CFOs must adopt a step-by-step approach, prioritizing cloud migration and AI-driven solutions to tackle finance automation challenges. Cloud platforms offer scalable, integrated systems that replace outdated legacy infrastructure, enabling real-time data access and enhanced decision-making.
AI can automate routine tasks such as invoice processing and reconciliation while offering predictive insights for more complex functions such as financial forecasting. Additionally, process mining can pinpoint inefficiencies, optimize workflows, and focus automation efforts where they can deliver the most value.
However, technology alone isn’t enough—change management is essential for overcoming organizational resistance. Clear communication, comprehensive training, and reskilling initiatives are crucial for helping finance teams adopt new tools and embrace innovation.

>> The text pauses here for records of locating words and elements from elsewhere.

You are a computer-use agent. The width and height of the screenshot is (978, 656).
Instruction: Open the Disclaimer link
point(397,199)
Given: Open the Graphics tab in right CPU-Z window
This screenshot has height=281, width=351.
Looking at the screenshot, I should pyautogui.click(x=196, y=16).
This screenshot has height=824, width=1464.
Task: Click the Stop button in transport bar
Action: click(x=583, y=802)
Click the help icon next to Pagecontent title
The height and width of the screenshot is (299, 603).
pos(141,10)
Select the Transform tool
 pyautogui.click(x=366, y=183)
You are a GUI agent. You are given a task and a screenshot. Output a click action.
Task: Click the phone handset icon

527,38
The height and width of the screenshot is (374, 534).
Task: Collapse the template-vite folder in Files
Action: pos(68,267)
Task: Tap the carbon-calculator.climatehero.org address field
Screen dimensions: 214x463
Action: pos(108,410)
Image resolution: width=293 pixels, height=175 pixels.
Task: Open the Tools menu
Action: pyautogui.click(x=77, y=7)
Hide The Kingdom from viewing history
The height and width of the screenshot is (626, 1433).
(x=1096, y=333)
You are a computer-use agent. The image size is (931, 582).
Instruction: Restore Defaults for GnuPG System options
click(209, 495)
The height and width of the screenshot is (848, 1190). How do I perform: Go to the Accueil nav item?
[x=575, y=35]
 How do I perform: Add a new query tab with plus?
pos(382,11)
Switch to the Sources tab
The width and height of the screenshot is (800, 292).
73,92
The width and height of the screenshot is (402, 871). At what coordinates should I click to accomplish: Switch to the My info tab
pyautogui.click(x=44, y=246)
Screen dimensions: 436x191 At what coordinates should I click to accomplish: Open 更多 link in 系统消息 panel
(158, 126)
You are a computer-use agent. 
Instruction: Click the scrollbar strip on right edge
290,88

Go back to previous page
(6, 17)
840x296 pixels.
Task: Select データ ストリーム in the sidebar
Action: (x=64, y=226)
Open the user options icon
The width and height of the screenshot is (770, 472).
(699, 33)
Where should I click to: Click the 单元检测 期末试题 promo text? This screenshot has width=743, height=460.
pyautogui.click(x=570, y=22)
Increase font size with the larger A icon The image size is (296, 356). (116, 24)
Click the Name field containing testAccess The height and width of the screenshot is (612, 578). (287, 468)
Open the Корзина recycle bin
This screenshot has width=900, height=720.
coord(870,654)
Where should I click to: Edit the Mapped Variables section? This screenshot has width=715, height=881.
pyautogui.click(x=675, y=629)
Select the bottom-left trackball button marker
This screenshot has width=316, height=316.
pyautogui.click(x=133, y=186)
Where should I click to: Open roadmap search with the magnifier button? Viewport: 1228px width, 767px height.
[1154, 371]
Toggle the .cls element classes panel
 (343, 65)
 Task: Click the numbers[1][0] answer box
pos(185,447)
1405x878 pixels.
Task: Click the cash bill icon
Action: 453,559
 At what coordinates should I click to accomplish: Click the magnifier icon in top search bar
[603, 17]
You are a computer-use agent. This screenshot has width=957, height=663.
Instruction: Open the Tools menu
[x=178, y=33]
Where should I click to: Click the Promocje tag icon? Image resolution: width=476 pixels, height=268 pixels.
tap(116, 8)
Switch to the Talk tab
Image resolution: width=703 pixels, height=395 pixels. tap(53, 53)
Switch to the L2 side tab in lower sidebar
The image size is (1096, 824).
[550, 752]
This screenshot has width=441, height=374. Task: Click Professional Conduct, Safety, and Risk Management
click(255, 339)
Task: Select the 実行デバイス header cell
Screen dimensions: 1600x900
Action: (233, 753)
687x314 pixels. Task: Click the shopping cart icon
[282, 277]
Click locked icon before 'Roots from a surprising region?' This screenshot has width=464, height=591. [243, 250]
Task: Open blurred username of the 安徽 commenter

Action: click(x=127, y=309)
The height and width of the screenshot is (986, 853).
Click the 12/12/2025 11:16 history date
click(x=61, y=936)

Enterprise stakeholders, investors, suppliers, and employees expect CFOs to share insights on various aspects of the business, such as key growth drivers, key performance indicators (KPI), reasons for decline, and many other areas. Delivering quality insights to various stakeholders involves embracing technology and automation, diving deep into data sources, and understanding patterns to make informed decisions. Achieving this level of analytics involves executing critical tasks using the OneOffice approach and building OneEcosystem in the F&A world.
Automation is not about replacing people—it’s about empowering teams to focus on strategic, high-value activities by eliminating repetitive tasks. The key is to start small, prove the value, and scale gradually.
— CFO from a major global manufacturing firm.
Staying ahead of technological advancements is essential for CFOs to leverage these innovations and effectively drive the company’s growth agenda. If they don’t, the finance function risks remaining manual and stagnant. The key steps are to simplify processes first, then automate them, and finally scale rapidly. This approach will create a future-ready finance function that meets the expectations of investors and the organization.